In 1978, with Excitable Boy at #8 on the charts, it must have seemed like Prince Hal was ready to become Henry the Great.
Zevon never fit comfortably in the land of Takin’ It Easy. His LA was more Raymond Chandler than Buckingham-Nicks. But punk had begun to curdle the mood of the rock cognescenti into something sour and dark.
It was a change that set up well for Zevon, after all the title track of his breakout album told the ironically humorous tale of a disturbed, sheltered lad and the prom night murder he commits. (Zevon’s greatest album–his eponymously titled second record–was full of doomed western outlaws, boozing Hollywood losers, and strung out junkies.)
But the sound of Zevon’s music remained state of the art LA session AOR.
That changed when Zevon took it on the road in 1980 in support of Excitable Boy’s follow-up, Bad Luck Streak in Dancing School.

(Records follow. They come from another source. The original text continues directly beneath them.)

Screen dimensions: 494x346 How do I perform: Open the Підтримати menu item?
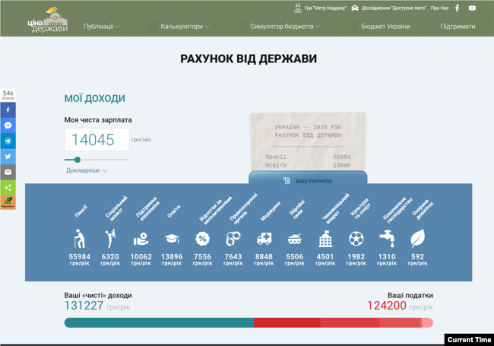(458, 27)
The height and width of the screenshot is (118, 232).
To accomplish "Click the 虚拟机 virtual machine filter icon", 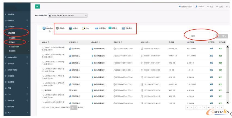I will (58, 28).
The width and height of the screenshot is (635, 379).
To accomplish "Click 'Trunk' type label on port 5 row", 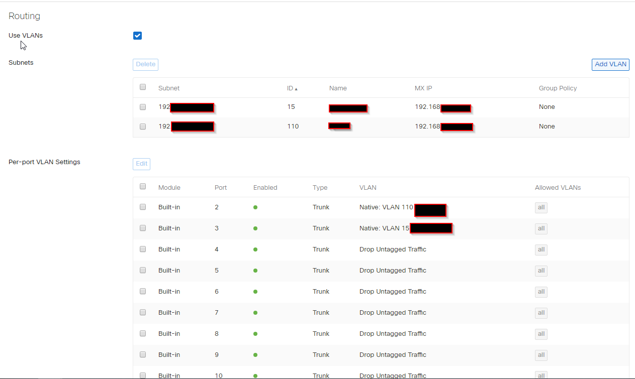I will 321,270.
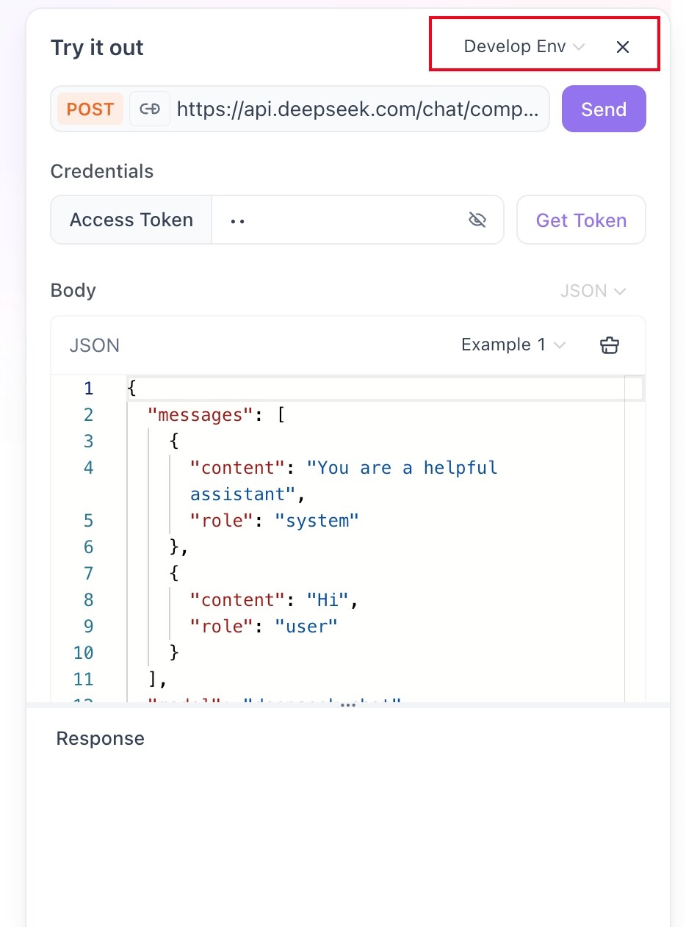Click line number 10 in editor gutter

84,652
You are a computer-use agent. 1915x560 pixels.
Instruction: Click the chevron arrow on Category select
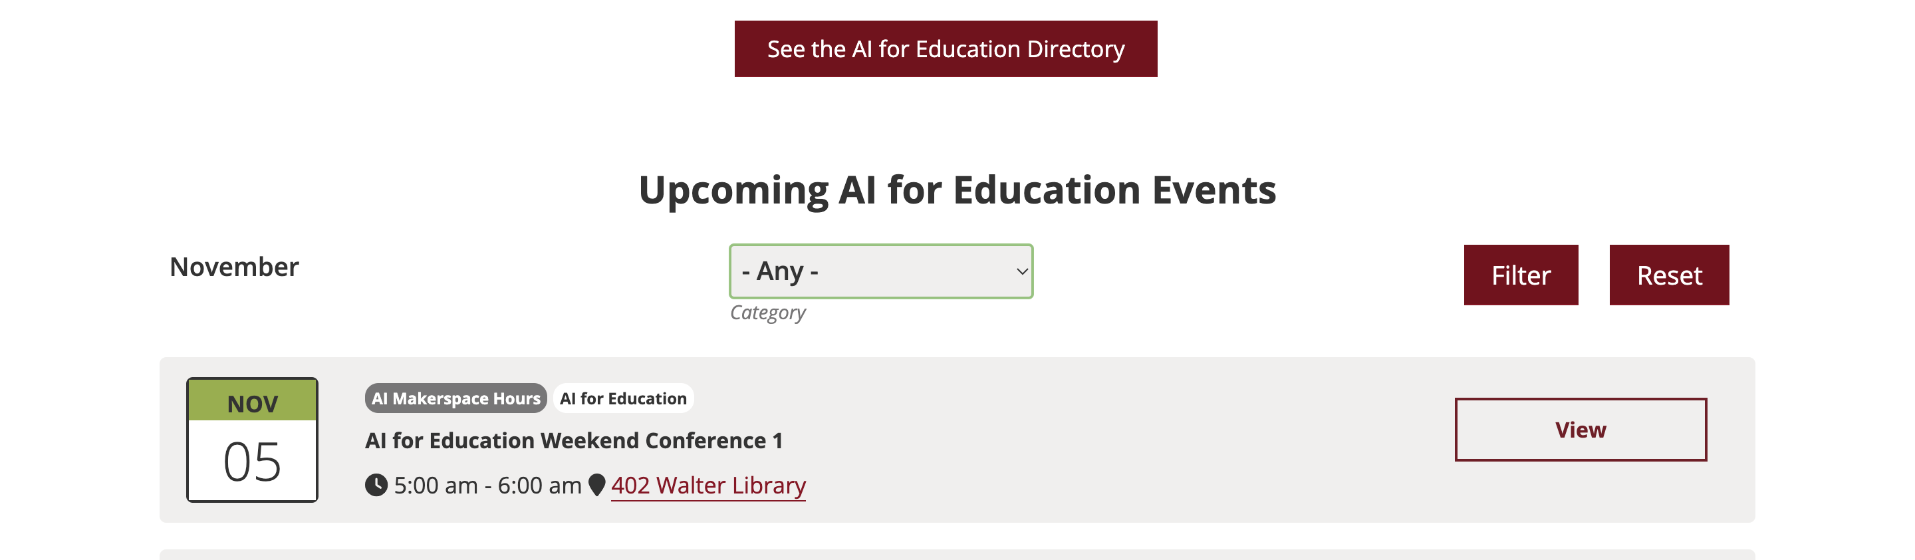point(1022,271)
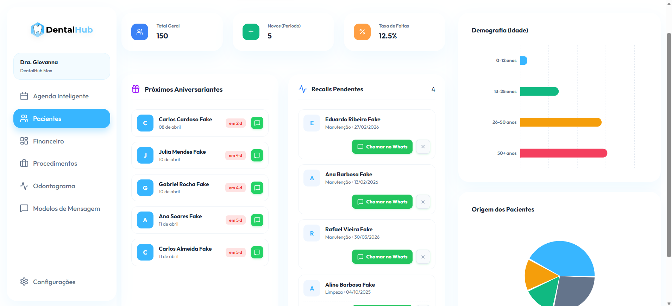
Task: Click the page's vertical scrollbar thumb
Action: [x=669, y=145]
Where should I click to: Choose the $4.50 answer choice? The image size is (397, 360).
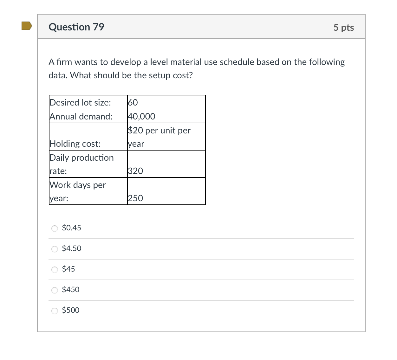(x=55, y=249)
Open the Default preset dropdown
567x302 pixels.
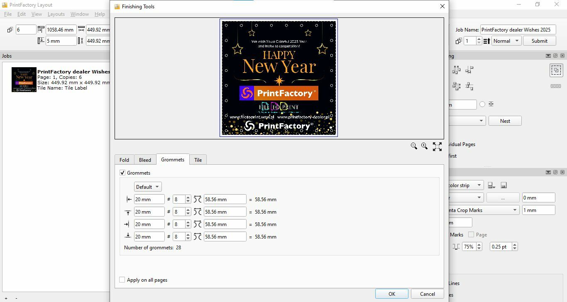click(x=148, y=187)
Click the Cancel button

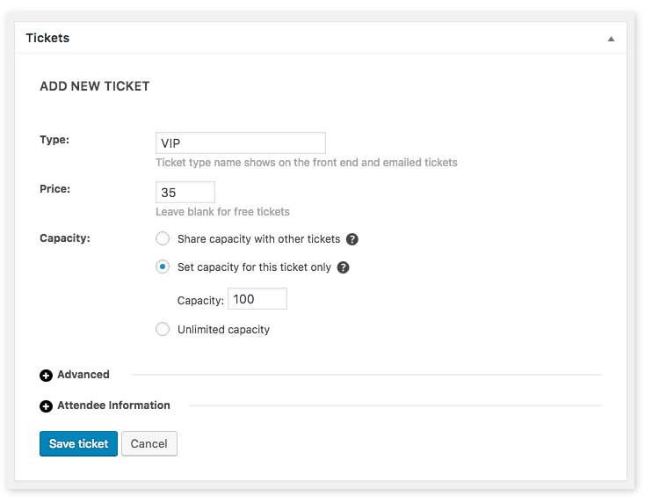149,443
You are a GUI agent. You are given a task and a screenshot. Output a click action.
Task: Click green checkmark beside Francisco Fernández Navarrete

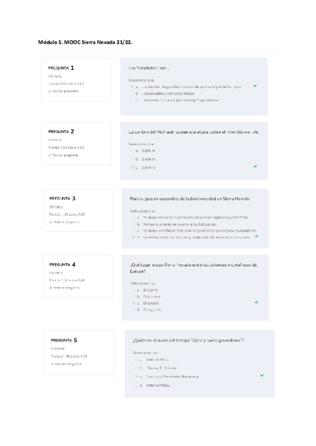(x=262, y=376)
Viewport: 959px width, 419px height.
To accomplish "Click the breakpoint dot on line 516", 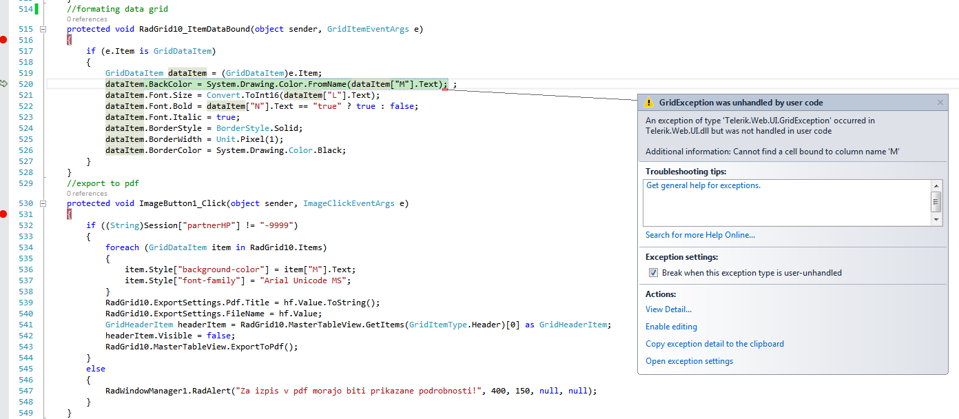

Instead of hiring the usual cast of characters Zevon hired a bar band called Boulder. The group regularly performed Zevon covers and Zevon was impressed by a version the band recorded of his Join Me In LA. Augmented by NY guitarist David Landau the band played an audition with Zevon–a fire-breathing jam on Johnny B. Goode. They were ready to go.
I saw Warren Zevon in the spring of 1980, though spring had yet to arrive at the venue in Ithaca NY that April. I guess I expected a cerebral piano playing songwriter, a hipper, West Coast version of Billy Joel. What I got was a man with a Les Paul in his hands charging around like a rhinoceros with an absent, wild look in his eye leading a Warren Zevon cover band through a titanic medley of Poor Poor Pitiful Me and I’ll Sleep When I’m Dead. It was rock that would have made Crazy Horse proud.
Stand in the Fire, the live album WEA released that December (a day AFTER the end of the Christmas buying season?!) was flawed. Pride of place was extended to one of the most cynically careerist songs Zevon had ever written, Jeannie Needs a Shooter, billed as a collaboration with Bruce Springsteen but really a Springsteen knock off with a title borrowed from an unreleased Bruce song. A never before released Zevon original, The Sin was a heartfelt, new waveish, guilt-ridden redemption song, but one that was tuneless and forgettable. The rest of the record was like a Roman candle. The most explosive and indelible stuff was the Pitiful Me/Dead set closer and an encore medley of Bo Diddley songs. This was wild man rock and roll, sung with lunatic abandon, in a voice Zevon hadn’t used since Hitch Hikin’ Woman from his forgotten (and forgettable) 1969 debut!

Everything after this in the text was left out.